With Saturday's Six Nations contest with England evenly-poised at 12-12 with four minutes to play, Williams stole the ball from Red Rose second-row Courtney Lawes on halfway and grubbered ahead before gathering the ball for the decisive touchdown. The score has made the 21-year-old a national hero in the principality and his try is certain to go down in Welsh rugby folklore as it sealed Wales' 20th Triple Crown, the first they had secured on English soil.
Williams says his life has "been a bit hectic" since his heroics, but remains modest when describing his solo score.
"Ripping the ball is something we have been working on in training, you see it coming into the game more and more and obviously it also paid off for us," he said. "You have to be sharp and quick to rip the ball out, which is what we've worked on.
"He [Lawes] was concentrating on getting tackled by [Wales captain Sam] Warburton and I came in and caught him by surprise. It was a bit of a blur after that, I don't know why I kicked it. I think I did it because I was going to get tackled, and I just got a lucky bounce.
"You can kind of judge the bounce a bit but I just had a feeling it was going to bounce up and it did. The next thing I knew I was over the line and I didn't know what to do."
Williams' try came just minutes after he had failed to spot full-back Leigh Halfpenny in support after he had broken through the English defence, costing Wales a certain try, and he admits he has been reminded of his error by coaches and team-mates alike.
"I've been reminded about, we have had analysis on it," he said. "I had Leigh outside me and he said immediately to me that I should have passed. I had a quick glimpse but it happened so fast, but that's international rugby and hopefully I can learn from that, but in the moment it's a bit different."
The try was Williams' fifth for his country in 10 Tests, and it came after a meteoric rise to prominence.
Just 12 months ago the Carmarthen-born three-quarter was playing his trade in the semi-professional Welsh Premiership for Llanelli, but once he was given his chance with the Scarlets he quickly caught the eye of Wales coach Warren Gatland and went on to secure a place in the squad for the World Cup in New Zealand.
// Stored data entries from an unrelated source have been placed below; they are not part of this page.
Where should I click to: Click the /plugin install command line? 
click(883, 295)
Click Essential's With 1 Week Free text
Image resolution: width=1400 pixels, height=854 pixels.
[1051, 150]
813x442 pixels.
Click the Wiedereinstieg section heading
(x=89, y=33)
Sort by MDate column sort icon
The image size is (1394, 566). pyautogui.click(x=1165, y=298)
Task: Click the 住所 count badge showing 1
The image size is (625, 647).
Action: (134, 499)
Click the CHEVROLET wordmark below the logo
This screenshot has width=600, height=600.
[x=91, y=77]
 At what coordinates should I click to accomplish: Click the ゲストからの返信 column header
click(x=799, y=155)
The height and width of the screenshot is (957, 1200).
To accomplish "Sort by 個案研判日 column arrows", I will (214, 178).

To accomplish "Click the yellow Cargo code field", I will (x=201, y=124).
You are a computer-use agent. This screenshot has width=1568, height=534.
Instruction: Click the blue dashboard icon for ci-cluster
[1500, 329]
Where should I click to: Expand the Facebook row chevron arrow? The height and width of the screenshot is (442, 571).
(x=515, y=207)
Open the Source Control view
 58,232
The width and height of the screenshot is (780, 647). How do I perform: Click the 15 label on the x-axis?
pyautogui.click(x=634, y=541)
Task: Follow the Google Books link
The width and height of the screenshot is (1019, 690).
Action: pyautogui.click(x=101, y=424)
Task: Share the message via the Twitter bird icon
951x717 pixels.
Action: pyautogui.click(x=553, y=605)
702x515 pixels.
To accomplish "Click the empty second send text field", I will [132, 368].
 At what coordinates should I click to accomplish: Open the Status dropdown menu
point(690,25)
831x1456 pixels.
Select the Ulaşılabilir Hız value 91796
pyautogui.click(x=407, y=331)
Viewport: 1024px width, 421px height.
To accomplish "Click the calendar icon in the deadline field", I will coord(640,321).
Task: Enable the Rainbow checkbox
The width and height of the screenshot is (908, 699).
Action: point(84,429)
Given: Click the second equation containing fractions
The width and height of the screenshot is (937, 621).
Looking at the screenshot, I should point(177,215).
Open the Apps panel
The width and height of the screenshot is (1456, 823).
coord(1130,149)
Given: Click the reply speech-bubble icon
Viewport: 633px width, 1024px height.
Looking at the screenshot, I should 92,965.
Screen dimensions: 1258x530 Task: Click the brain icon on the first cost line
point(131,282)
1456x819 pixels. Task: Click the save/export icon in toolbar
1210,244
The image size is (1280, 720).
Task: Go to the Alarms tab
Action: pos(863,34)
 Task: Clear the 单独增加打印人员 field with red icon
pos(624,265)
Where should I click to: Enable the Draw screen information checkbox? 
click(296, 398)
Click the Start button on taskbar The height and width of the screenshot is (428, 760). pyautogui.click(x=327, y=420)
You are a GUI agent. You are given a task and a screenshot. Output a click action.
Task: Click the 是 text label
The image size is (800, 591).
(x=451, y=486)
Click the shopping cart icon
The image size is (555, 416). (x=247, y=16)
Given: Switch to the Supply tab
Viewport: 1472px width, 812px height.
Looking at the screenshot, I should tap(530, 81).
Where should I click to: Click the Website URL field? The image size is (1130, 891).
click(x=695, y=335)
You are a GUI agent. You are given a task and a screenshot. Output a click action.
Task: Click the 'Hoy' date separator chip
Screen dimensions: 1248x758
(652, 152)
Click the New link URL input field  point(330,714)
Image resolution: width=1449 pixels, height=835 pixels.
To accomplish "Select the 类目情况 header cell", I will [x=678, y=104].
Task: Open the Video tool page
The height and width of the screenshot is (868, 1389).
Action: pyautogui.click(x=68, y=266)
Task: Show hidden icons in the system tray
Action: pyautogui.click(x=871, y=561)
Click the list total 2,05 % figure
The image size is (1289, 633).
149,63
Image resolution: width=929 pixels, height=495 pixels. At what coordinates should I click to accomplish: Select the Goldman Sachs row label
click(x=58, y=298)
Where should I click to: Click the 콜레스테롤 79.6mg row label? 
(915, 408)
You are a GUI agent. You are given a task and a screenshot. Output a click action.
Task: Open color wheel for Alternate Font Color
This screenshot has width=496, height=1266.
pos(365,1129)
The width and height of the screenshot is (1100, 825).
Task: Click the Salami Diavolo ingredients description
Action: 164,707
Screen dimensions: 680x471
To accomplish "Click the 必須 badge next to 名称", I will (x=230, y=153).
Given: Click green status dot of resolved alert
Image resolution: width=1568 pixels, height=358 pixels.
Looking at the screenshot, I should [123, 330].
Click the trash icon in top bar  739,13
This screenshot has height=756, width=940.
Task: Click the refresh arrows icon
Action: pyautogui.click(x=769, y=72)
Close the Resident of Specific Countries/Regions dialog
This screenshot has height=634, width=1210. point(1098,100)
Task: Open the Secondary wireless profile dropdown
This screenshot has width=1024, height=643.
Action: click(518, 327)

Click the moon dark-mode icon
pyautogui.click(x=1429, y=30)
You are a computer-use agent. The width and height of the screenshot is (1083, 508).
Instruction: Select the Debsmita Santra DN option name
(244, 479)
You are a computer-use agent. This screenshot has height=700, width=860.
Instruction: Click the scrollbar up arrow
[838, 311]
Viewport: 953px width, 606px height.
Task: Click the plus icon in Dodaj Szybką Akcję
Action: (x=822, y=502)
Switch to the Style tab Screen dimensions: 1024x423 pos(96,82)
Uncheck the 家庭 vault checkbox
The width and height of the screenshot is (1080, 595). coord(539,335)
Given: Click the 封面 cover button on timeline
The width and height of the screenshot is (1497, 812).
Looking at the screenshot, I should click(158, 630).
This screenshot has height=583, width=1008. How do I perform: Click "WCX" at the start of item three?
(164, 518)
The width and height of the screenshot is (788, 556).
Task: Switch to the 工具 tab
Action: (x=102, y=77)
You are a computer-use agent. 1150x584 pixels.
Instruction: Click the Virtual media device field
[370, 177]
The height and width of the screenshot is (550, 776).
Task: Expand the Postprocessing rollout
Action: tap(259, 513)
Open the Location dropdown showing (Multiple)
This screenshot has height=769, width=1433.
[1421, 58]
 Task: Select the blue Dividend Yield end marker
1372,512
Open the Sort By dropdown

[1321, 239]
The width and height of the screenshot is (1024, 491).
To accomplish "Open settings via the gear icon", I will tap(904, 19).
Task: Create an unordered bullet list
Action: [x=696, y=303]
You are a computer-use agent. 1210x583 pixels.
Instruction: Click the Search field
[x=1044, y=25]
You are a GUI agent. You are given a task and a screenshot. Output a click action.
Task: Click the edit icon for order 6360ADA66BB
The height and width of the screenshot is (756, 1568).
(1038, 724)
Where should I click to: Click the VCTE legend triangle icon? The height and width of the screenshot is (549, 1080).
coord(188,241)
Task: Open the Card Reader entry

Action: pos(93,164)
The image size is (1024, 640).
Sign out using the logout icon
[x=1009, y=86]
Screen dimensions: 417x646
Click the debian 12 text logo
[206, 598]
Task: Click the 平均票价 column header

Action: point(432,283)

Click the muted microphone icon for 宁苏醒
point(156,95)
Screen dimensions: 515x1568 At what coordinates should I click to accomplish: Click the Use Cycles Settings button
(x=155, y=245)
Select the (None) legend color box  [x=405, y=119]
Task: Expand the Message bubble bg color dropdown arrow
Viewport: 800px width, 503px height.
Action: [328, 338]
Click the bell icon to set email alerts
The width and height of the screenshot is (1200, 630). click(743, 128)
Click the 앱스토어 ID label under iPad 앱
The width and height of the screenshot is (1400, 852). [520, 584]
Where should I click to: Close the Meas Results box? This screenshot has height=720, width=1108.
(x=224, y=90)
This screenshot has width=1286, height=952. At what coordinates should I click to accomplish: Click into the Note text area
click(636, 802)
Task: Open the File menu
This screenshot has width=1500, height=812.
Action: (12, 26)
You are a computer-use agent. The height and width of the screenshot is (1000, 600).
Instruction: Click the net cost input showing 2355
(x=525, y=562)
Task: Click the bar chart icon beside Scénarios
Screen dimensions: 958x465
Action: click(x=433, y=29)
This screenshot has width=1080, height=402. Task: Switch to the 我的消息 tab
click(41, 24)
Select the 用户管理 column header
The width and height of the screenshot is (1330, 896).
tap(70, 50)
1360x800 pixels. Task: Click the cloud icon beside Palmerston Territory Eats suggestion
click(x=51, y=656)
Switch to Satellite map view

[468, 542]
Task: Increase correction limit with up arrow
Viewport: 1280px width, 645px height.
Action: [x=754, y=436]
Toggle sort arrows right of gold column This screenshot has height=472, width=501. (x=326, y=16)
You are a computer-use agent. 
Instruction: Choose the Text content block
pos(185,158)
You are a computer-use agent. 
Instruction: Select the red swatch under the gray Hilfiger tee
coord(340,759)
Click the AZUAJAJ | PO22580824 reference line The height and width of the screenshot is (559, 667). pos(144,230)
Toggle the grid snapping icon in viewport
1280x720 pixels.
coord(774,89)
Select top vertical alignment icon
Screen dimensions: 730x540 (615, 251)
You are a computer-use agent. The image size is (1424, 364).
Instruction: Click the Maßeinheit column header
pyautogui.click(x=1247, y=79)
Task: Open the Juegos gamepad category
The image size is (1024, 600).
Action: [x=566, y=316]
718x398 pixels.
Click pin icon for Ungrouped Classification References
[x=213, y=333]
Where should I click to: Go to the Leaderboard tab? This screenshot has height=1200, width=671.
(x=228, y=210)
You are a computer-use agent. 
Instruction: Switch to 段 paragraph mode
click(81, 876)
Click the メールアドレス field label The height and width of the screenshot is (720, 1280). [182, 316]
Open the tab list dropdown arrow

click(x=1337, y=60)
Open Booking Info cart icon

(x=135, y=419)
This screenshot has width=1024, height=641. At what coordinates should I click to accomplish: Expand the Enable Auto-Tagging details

"This time last year I was playing semi-pro rugby," he said. "The last year has been on fast forward really. "I had a few chances at the Scarlets and managed to take them. Warren Gatland threw me in against the Barbarians and I did okay there.
"I managed to get on the plane to the World Cup and it's gone from there."
Jamie Roberts' knee injury gave Williams his chance to be a hero on Saturday, and with the Cardiff Blues man struggling to recover in time to face Italy next weekend Williams could be in line for a first Six Nations start. But he is taking nothing for granted.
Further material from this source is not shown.